• Stated goal: Turn the lines below into a Markdown table with one row per line, skipping blank lines. Use two columns: "Row" for the row number and "Line" for the line itself.

• Dataset records:
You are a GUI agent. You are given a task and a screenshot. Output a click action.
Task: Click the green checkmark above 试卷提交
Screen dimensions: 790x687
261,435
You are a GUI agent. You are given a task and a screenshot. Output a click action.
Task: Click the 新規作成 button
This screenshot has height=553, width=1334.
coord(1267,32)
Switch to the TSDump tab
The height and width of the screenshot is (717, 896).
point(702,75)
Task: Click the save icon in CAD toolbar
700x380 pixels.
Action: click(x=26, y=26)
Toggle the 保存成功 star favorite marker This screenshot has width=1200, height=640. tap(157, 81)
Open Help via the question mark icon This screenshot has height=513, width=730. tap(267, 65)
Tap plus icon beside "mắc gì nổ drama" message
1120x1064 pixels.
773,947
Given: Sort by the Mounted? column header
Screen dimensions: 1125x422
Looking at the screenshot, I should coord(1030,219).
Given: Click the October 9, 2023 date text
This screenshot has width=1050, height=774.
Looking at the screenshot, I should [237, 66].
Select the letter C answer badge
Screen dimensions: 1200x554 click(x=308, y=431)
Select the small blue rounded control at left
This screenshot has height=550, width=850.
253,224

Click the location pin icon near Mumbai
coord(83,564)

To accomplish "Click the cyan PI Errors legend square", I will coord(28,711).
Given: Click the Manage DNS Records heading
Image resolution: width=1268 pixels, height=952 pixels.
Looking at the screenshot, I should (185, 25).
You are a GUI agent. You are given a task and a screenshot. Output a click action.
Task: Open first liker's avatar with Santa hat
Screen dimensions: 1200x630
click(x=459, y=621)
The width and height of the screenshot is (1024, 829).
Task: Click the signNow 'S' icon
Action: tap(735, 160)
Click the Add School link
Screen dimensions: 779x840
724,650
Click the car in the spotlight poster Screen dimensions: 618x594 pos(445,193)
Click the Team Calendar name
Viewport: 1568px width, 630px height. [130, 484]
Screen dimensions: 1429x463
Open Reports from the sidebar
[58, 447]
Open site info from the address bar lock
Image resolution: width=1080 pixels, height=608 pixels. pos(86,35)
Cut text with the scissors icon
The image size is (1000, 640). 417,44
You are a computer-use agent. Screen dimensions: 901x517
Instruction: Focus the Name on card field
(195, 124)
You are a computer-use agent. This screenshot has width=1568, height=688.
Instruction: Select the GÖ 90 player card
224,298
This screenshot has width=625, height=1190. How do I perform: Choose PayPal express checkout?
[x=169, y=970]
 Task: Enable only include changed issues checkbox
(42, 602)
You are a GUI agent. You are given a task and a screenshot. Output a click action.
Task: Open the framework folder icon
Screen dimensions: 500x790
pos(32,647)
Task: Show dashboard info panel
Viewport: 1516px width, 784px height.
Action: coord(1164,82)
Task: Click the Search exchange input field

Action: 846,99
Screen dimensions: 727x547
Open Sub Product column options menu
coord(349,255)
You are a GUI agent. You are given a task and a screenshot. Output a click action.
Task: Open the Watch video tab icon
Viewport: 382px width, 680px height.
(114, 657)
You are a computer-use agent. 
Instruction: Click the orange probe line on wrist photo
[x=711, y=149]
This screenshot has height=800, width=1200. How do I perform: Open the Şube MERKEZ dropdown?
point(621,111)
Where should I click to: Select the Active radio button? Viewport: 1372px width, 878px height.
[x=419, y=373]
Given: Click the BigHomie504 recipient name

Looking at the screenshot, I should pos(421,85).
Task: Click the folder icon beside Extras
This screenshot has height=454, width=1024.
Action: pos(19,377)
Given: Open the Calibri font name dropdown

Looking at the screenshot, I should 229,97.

• Reply to the task:
| Row | Line |
|---|---|
| 1 | You are a GUI agent. You are given a task and a screenshot. Output a click action. |
| 2 | Task: Click the green checkmark above 试卷提交 |
| 3 | Screen dimensions: 790x687 |
| 4 | 261,435 |
| 5 | You are a GUI agent. You are given a task and a screenshot. Output a click action. |
| 6 | Task: Click the 新規作成 button |
| 7 | This screenshot has height=553, width=1334. |
| 8 | coord(1267,32) |
| 9 | Switch to the TSDump tab |
| 10 | The height and width of the screenshot is (717, 896). |
| 11 | point(702,75) |
| 12 | Task: Click the save icon in CAD toolbar |
| 13 | 700x380 pixels. |
| 14 | Action: click(x=26, y=26) |
| 15 | Toggle the 保存成功 star favorite marker This screenshot has width=1200, height=640. tap(157, 81) |
| 16 | Open Help via the question mark icon This screenshot has height=513, width=730. tap(267, 65) |
| 17 | Tap plus icon beside "mắc gì nổ drama" message |
| 18 | 1120x1064 pixels. |
| 19 | 773,947 |
| 20 | Given: Sort by the Mounted? column header |
| 21 | Screen dimensions: 1125x422 |
| 22 | Looking at the screenshot, I should coord(1030,219). |
| 23 | Given: Click the October 9, 2023 date text |
| 24 | This screenshot has width=1050, height=774. |
| 25 | Looking at the screenshot, I should [237, 66]. |
| 26 | Select the letter C answer badge |
| 27 | Screen dimensions: 1200x554 click(x=308, y=431) |
| 28 | Select the small blue rounded control at left |
| 29 | This screenshot has height=550, width=850. |
| 30 | 253,224 |
| 31 | Click the location pin icon near Mumbai |
| 32 | coord(83,564) |
| 33 | To accomplish "Click the cyan PI Errors legend square", I will coord(28,711). |
| 34 | Given: Click the Manage DNS Records heading |
| 35 | Image resolution: width=1268 pixels, height=952 pixels. |
| 36 | Looking at the screenshot, I should (185, 25). |
| 37 | You are a GUI agent. You are given a task and a screenshot. Output a click action. |
| 38 | Task: Open first liker's avatar with Santa hat |
| 39 | Screen dimensions: 1200x630 |
| 40 | click(x=459, y=621) |
| 41 | The width and height of the screenshot is (1024, 829). |
| 42 | Task: Click the signNow 'S' icon |
| 43 | Action: tap(735, 160) |
| 44 | Click the Add School link |
| 45 | Screen dimensions: 779x840 |
| 46 | 724,650 |
| 47 | Click the car in the spotlight poster Screen dimensions: 618x594 pos(445,193) |
| 48 | Click the Team Calendar name |
| 49 | Viewport: 1568px width, 630px height. [130, 484] |
| 50 | Screen dimensions: 1429x463 |
| 51 | Open Reports from the sidebar |
| 52 | [58, 447] |
| 53 | Open site info from the address bar lock |
| 54 | Image resolution: width=1080 pixels, height=608 pixels. pos(86,35) |
| 55 | Cut text with the scissors icon |
| 56 | The image size is (1000, 640). 417,44 |
| 57 | You are a computer-use agent. Screen dimensions: 901x517 |
| 58 | Instruction: Focus the Name on card field |
| 59 | (195, 124) |
| 60 | You are a computer-use agent. This screenshot has width=1568, height=688. |
| 61 | Instruction: Select the GÖ 90 player card |
| 62 | 224,298 |
| 63 | This screenshot has width=625, height=1190. How do I perform: Choose PayPal express checkout? |
| 64 | [x=169, y=970] |
| 65 |  Task: Enable only include changed issues checkbox |
| 66 | (42, 602) |
| 67 | You are a GUI agent. You are given a task and a screenshot. Output a click action. |
| 68 | Task: Open the framework folder icon |
| 69 | Screen dimensions: 500x790 |
| 70 | pos(32,647) |
| 71 | Task: Show dashboard info panel |
| 72 | Viewport: 1516px width, 784px height. |
| 73 | Action: coord(1164,82) |
| 74 | Task: Click the Search exchange input field |
| 75 | Action: 846,99 |
| 76 | Screen dimensions: 727x547 |
| 77 | Open Sub Product column options menu |
| 78 | coord(349,255) |
| 79 | You are a GUI agent. You are given a task and a screenshot. Output a click action. |
| 80 | Task: Open the Watch video tab icon |
| 81 | Viewport: 382px width, 680px height. |
| 82 | (114, 657) |
| 83 | You are a computer-use agent.  |
| 84 | Instruction: Click the orange probe line on wrist photo |
| 85 | [x=711, y=149] |
| 86 | This screenshot has height=800, width=1200. How do I perform: Open the Şube MERKEZ dropdown? |
| 87 | point(621,111) |
| 88 | Where should I click to: Select the Active radio button? Viewport: 1372px width, 878px height. |
| 89 | [x=419, y=373] |
| 90 | Given: Click the BigHomie504 recipient name |
| 91 | Looking at the screenshot, I should pos(421,85). |
| 92 | Task: Click the folder icon beside Extras |
| 93 | This screenshot has height=454, width=1024. |
| 94 | Action: pos(19,377) |
| 95 | Given: Open the Calibri font name dropdown |
| 96 | Looking at the screenshot, I should 229,97. |